FedEx has been offering its OneRate program since 2013, while the U.S. Postal Service has been doing so much longer, since 2004 with Priority Mail. While UPS had a competitive advantage for a while by allowing shippers to use their own packages and branding, FedEx is closing that gap by adding that capability this month in a pilot phase, according to FreightWaves.
UPS Simple Rate has also said its maximum volume for flat rates is higher than FedEx and USPS — up to 1,728 cubic inches for UPS, compared to 1,452 cubic inches for FedEx and 900 cubic inches for USPS. The USPS accepts packages up to 70 lbs. for, compared to 50 lbs. for the other two carriers.
One other differentiation between FedEx and UPS’s flat-rate shipping programs is that the latter has options for longer transit times, while FedEx is geared more toward express service and doesn’t offer a ground option.
Rob Martinez, founder and co-CEO of shipping consultancy Shipware, said both UPS and FedEx are extremely interested in growing their market share among SMB shippers. It’s a higher margin business, and flat-rate shipping boxes are generally much easier for them to handle in the highly automated sortation networks they’ve spent millions to build.
“The simplicity of an unlimited weight, flat-rate product, and the elimination of accessorial charges like residential delivery, delivery area surcharges, fuel surcharges and dimension-based pricing holds strong appeal to this market segment,” Martinez said. “For the carriers (UPS and FedEx), faster sortation and less human touch means lower operating costs and higher margins. Flat-rate products also eliminate billing complexity, requiring less customer service which again improves margins.”

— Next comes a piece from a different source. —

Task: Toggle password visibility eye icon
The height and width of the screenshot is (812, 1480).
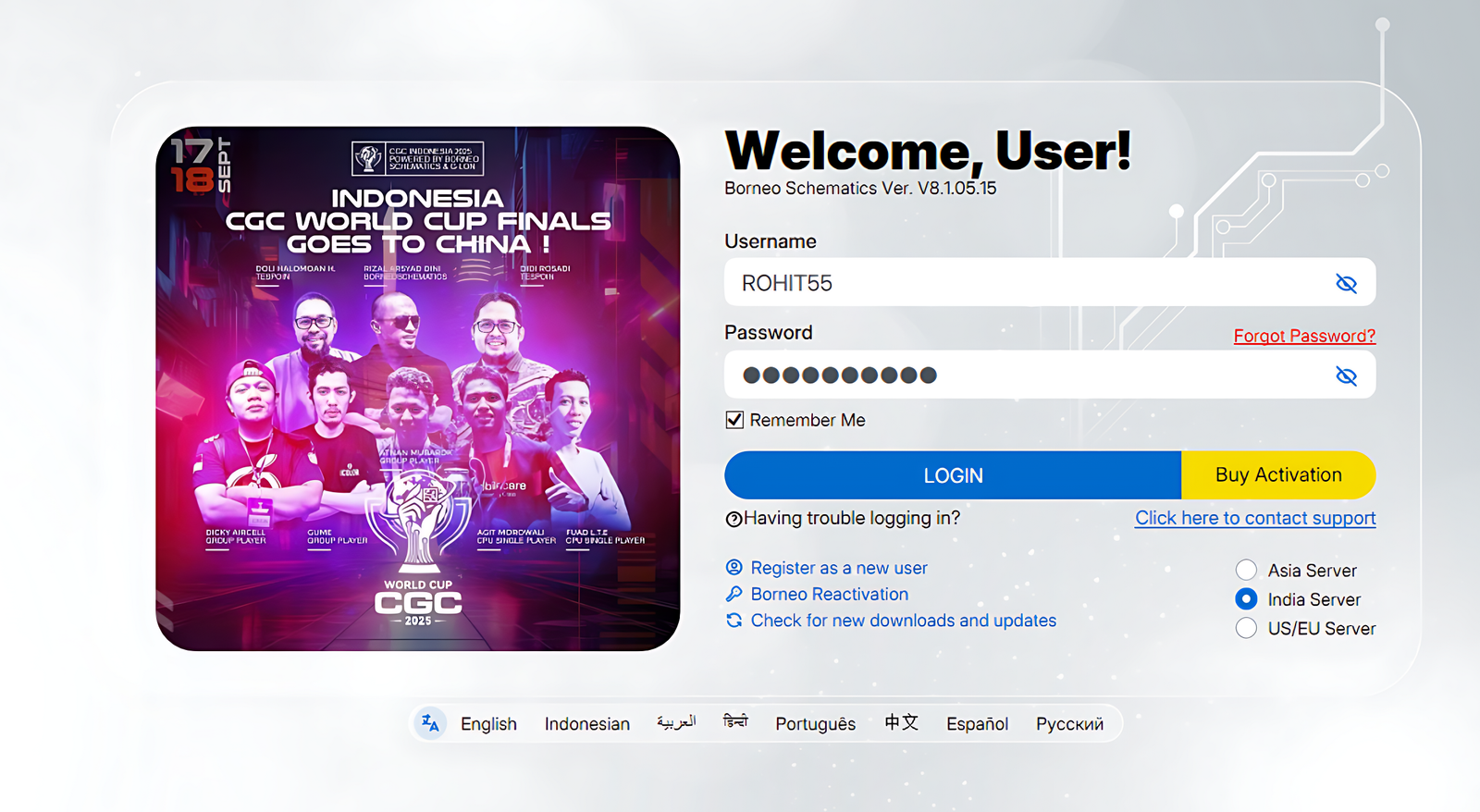Action: click(1346, 375)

Melissa Runge, vice president of analytical solutions for supply chain consultants Spend Management Experts, said UPS Simple Rate is well named as it offers domestic shipments to the lower 48 states for a flat rate, while FedEx charges based on three zones.
“Right now, the USPS is a more cost-competitive product to both UPS and FedEx, but for USPS’s 1-3-day flat rate time in transit guarantee, from some zones it requires a shipper to purchase a more expensive air option,” Runge said. “And the offering from the major carriers is a guaranteed product, where USPS is not, so that’s a big difference.” She added UPS and FedEx may consider discount programs in the future to be more price competitive with USPS.